- _Material for this task_
◆ ◆ ◆

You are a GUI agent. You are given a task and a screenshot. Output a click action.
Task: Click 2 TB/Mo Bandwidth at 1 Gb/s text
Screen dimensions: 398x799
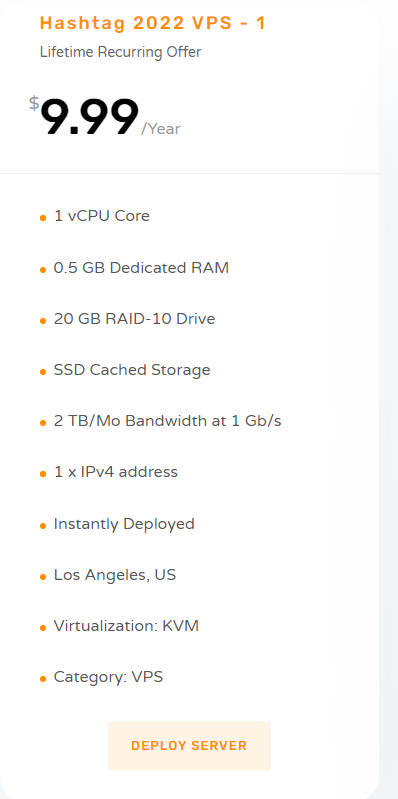pyautogui.click(x=168, y=421)
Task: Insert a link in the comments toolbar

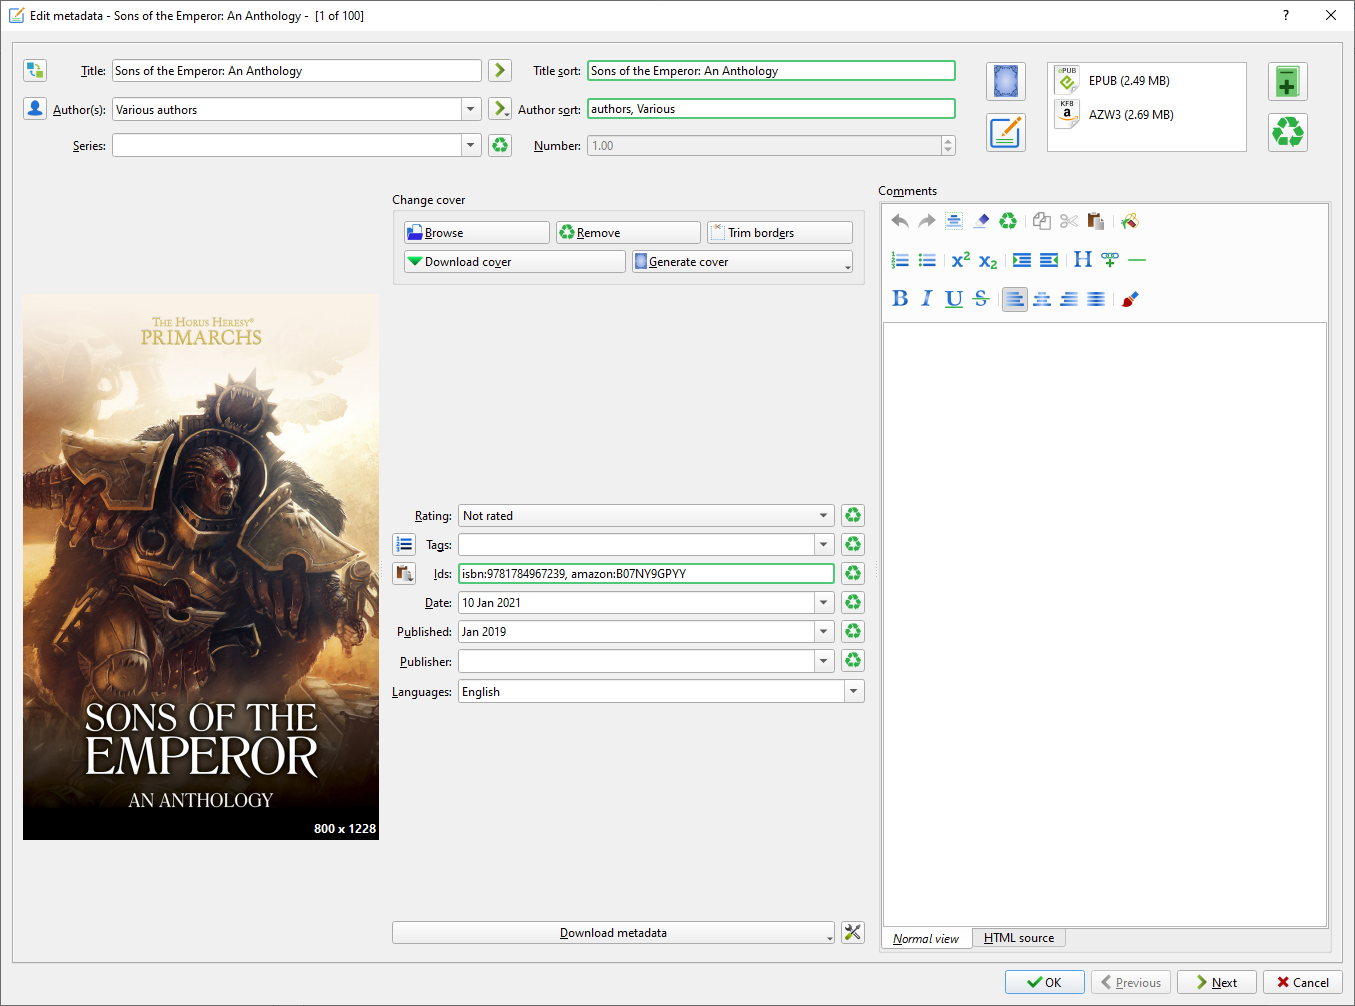Action: [1109, 260]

◆ ◆ ◆

Set down the line containing "Task: Click 2 TB/Mo Bandwidth at 1 Gb/s text", then every later line through the end of the material, exactly as written; omit any picture.

- _Answer to the problem_
Task: Click 2 TB/Mo Bandwidth at 1 Gb/s text
Screen dimensions: 398x799
pyautogui.click(x=168, y=421)
Task: Insert a link in the comments toolbar

Action: [1109, 260]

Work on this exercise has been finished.